7. Skitch for Android is an app that I also included in my list of apps for teachers and administrators. Skitch for Android is an app that students are sure to enjoy using too.  Students can use Skitch for Android to create drawings from scratch. They can use the app to take a picture and mark it up. Or you they also use the app to edit and draw on images that they have saved on their tablets, in Picassa albums, or in Evernote accounts.

8. For college students returning to school in January, Amazon Student is an app that could potentially save them money when they go to buy the books for their new courses. Amazon Student is a free Android App that students can use to compare prices, buy books, and or trade-in books. Even if they don’t buy from Amazon, students can still use the barcode scanner in Amazon Student to scan books and compare prices they see in the campus bookstore with Amazon prices. 

 

 9. 123s ABCs is an Android app for handwriting practice. The app allows students to practice drawing uppercase and lowercase letters by tracing the template on the screen. The 123 aspect of the app has templates for tracing letters. The app also has basic shape templates to trace. Students can practice on each template as many times as they like. If the first attempt isn’t to a student’s liking, she can simply shake the phone or tablet to erase and try again. 123s ABCs also has an audio option that students can activate to hear each letter, number, or shape read to them.

10. Animal Book is an app designed to help young children learn to recognize animals. Children can go through the book to see and hear the names of the animals. There is also an option to hear the animals’ sounds although some of the sounds were less than perfect when I went through the app. There is a simple quiz mode on Animal Book that present four pictures that the child has to pick from when an animal’s name is read by the narrator.

 

11. Snag Films hosts more than 2000 documentary films available for free viewing. The Snag Films Android App allows you to watch those films on your Android tablet or Android phone. The only flaw with this app is that most of the films are only licensed for viewing in the United State.

Skitch for Android is Great App for Drawing

Are you looking for a great way to create drawings on your Android tablet or Android phone? Do you want a free Android app for taking pictures and marking them up? If so, give Skitch for Android a try.

The first thing you should know about Skitch is that it is now owned by Evernote. So anything you create on Skitch for Android can be saved in your Evernote account. And when you log into the Skitch website you can do so with an Evernote account or a Skitch account credentials. Drawings you create Skitch can also be saved in your Google Docs account, Picassa album, sent to email, or Tweeted from your Android tablet or Android phone.

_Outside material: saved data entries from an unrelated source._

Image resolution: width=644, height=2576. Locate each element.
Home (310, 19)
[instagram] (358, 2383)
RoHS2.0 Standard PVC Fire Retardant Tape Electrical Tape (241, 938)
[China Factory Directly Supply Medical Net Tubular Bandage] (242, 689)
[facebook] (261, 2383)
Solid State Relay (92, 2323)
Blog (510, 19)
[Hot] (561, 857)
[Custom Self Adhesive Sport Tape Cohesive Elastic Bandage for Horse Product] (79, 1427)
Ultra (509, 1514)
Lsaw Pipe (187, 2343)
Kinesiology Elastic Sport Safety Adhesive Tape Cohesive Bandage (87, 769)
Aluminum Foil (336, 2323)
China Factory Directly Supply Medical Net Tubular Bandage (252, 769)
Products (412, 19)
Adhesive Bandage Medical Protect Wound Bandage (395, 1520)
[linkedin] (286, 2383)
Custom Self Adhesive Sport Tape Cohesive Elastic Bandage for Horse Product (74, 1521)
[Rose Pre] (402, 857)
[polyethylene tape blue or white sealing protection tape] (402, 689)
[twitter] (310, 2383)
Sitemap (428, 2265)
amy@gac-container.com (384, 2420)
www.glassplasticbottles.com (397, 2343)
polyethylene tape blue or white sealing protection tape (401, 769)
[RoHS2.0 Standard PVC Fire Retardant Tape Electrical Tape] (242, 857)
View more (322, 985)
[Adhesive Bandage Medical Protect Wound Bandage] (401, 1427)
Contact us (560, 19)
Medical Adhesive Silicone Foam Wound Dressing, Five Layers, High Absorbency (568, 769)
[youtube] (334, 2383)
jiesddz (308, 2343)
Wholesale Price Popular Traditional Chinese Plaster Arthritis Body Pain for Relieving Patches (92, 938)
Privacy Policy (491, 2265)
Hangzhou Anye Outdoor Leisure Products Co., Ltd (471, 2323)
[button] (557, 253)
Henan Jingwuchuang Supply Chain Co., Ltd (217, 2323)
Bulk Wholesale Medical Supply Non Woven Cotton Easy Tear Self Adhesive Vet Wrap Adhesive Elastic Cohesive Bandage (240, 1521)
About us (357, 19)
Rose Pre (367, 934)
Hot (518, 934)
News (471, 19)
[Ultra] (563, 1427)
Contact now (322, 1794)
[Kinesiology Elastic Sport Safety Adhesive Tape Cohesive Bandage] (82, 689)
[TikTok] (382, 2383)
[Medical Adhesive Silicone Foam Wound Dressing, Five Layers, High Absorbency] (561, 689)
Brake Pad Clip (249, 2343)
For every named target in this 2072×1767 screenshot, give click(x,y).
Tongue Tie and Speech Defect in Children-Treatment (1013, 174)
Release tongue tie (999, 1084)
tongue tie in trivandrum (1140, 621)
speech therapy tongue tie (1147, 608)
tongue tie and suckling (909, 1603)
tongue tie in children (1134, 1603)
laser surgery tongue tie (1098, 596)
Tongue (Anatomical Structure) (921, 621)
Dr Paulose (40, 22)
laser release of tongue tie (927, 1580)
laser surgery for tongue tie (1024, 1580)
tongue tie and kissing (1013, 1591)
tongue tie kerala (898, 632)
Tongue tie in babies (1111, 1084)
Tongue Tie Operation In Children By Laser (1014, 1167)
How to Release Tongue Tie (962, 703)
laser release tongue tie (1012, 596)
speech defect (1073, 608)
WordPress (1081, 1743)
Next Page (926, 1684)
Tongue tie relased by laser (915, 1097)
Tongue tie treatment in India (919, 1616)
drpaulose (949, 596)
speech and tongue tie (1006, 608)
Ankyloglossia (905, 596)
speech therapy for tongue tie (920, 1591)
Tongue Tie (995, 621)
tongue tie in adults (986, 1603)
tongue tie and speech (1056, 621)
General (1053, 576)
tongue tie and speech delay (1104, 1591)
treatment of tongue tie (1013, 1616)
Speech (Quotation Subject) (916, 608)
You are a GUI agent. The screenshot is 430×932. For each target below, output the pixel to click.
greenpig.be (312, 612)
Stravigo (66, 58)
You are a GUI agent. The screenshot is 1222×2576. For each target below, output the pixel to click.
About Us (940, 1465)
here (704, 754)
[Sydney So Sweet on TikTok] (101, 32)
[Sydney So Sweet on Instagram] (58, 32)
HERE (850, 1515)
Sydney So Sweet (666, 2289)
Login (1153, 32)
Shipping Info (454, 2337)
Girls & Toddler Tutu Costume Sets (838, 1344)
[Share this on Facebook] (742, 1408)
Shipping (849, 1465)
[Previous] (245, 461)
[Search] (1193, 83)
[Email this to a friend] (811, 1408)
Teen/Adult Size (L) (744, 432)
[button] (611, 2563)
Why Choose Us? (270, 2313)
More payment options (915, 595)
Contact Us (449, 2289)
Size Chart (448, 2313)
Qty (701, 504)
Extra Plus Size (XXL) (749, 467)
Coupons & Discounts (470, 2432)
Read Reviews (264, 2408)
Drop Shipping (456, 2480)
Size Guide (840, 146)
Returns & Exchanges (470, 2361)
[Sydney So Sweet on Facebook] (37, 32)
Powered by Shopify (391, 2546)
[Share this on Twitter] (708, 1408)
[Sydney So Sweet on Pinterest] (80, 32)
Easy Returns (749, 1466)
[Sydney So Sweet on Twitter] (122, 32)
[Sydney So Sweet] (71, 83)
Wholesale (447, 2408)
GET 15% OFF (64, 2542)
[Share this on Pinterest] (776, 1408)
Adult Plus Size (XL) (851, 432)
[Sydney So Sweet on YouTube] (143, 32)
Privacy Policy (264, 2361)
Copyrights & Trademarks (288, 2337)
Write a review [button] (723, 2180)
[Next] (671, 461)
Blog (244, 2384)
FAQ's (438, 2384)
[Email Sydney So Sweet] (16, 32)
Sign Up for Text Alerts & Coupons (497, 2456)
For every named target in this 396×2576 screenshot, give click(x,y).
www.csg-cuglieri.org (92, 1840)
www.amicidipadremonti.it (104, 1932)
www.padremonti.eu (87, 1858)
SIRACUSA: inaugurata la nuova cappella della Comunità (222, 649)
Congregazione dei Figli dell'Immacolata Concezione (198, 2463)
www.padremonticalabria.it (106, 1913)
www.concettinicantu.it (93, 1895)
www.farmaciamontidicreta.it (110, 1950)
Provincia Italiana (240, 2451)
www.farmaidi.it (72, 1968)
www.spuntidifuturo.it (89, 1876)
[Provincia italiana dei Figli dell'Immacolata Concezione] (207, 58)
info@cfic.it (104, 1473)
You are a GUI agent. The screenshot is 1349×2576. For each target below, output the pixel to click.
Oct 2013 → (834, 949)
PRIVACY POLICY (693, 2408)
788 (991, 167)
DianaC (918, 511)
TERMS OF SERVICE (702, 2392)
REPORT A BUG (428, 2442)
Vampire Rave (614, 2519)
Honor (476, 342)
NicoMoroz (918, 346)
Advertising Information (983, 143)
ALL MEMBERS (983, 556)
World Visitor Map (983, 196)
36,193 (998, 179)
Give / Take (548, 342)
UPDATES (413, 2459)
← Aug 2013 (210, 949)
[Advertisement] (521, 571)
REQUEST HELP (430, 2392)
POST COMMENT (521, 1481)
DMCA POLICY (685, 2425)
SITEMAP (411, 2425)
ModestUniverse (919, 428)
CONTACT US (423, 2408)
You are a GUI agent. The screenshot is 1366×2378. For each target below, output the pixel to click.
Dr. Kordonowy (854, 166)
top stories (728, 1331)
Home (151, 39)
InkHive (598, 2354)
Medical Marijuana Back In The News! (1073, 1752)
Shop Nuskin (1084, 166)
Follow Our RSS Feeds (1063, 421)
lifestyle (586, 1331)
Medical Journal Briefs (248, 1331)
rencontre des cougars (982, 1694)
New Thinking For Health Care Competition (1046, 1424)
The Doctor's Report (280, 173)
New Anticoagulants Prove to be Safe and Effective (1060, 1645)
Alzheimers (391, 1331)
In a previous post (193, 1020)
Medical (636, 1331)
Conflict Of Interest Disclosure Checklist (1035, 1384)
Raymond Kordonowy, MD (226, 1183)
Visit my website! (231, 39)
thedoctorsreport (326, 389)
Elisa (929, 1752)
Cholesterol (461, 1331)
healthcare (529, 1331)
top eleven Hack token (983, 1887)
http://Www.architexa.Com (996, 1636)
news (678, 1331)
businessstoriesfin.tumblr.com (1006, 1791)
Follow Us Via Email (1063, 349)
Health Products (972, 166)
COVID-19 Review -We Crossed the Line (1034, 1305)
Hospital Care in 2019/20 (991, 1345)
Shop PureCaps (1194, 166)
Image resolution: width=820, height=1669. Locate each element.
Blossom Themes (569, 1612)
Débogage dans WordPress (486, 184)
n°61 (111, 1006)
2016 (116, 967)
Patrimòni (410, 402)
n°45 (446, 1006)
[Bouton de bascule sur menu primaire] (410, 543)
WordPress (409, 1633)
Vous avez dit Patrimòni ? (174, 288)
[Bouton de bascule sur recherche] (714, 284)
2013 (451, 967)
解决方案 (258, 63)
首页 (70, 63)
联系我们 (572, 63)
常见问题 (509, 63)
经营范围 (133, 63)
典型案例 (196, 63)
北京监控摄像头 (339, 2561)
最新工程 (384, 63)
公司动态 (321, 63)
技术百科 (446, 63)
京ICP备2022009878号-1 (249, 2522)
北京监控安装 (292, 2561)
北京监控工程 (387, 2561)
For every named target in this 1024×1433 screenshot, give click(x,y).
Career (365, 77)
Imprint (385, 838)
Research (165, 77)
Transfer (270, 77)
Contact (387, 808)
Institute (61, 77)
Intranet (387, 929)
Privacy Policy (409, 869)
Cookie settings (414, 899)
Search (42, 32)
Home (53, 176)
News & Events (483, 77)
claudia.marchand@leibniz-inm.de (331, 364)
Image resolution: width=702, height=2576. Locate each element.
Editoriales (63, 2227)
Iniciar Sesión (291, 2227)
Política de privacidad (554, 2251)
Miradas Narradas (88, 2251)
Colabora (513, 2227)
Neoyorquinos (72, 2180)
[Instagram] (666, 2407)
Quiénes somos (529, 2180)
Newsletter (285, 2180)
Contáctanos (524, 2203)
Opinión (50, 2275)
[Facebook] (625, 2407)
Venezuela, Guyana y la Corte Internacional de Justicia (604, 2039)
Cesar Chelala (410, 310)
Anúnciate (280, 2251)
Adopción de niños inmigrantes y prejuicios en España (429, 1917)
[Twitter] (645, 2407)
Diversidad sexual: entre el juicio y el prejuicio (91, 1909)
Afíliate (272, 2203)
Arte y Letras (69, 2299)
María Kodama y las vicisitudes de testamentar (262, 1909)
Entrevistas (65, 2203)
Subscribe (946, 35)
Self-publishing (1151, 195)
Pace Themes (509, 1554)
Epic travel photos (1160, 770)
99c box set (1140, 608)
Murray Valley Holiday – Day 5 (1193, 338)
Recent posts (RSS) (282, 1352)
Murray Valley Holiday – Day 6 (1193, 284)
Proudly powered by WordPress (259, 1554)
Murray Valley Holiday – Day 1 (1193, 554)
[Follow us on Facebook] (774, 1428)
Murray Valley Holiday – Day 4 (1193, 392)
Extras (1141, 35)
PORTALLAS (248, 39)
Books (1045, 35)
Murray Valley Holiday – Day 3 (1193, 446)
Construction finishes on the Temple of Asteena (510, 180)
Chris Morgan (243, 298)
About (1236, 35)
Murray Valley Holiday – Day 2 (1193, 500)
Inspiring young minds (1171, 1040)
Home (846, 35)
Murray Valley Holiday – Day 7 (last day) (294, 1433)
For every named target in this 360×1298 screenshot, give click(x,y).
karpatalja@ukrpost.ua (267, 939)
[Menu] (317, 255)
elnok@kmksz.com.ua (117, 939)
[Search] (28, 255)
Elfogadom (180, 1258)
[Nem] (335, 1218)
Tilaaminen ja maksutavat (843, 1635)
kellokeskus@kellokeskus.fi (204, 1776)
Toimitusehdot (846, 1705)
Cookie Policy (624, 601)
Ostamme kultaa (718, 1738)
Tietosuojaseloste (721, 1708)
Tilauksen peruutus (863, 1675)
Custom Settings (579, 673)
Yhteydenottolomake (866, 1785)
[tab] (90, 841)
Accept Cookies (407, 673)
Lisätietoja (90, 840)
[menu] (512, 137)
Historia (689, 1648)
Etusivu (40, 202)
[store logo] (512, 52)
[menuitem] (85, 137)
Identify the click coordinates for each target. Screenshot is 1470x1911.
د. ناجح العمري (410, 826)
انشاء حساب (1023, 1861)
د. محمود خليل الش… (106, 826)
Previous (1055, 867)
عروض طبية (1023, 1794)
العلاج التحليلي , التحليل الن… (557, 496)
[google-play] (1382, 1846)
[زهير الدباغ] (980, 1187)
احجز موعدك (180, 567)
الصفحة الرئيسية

There are three ways that you can use Skitch for Android. You can create a drawing from scratch. Capture and image with your Android tablet or Android phone. Or you can use alter an image that you have saved in an Evernote or Picassa album. Whichever method you choose to start with the set of drawing tools is the same. You can drawing free-hand, type text, crop images, draw arrows, and highlight and move elements that you have drawn. The saving and sharing options are the same regardless of which method you employ to create your images.

If your school has Android tablets for your students, Skitch for Android is an app you should try. Students can use the app to create drawings from scratch to use in multimedia projects. Or students could use Skitch to annotate images to explain what they’re seeing. I’m thinking that it could be neat to take students on a nature walk with a list of plants that they need to try to recognize. Have students take along an Android tablet or Android phone to capture pictures of the plants when they see them and write captions for each image.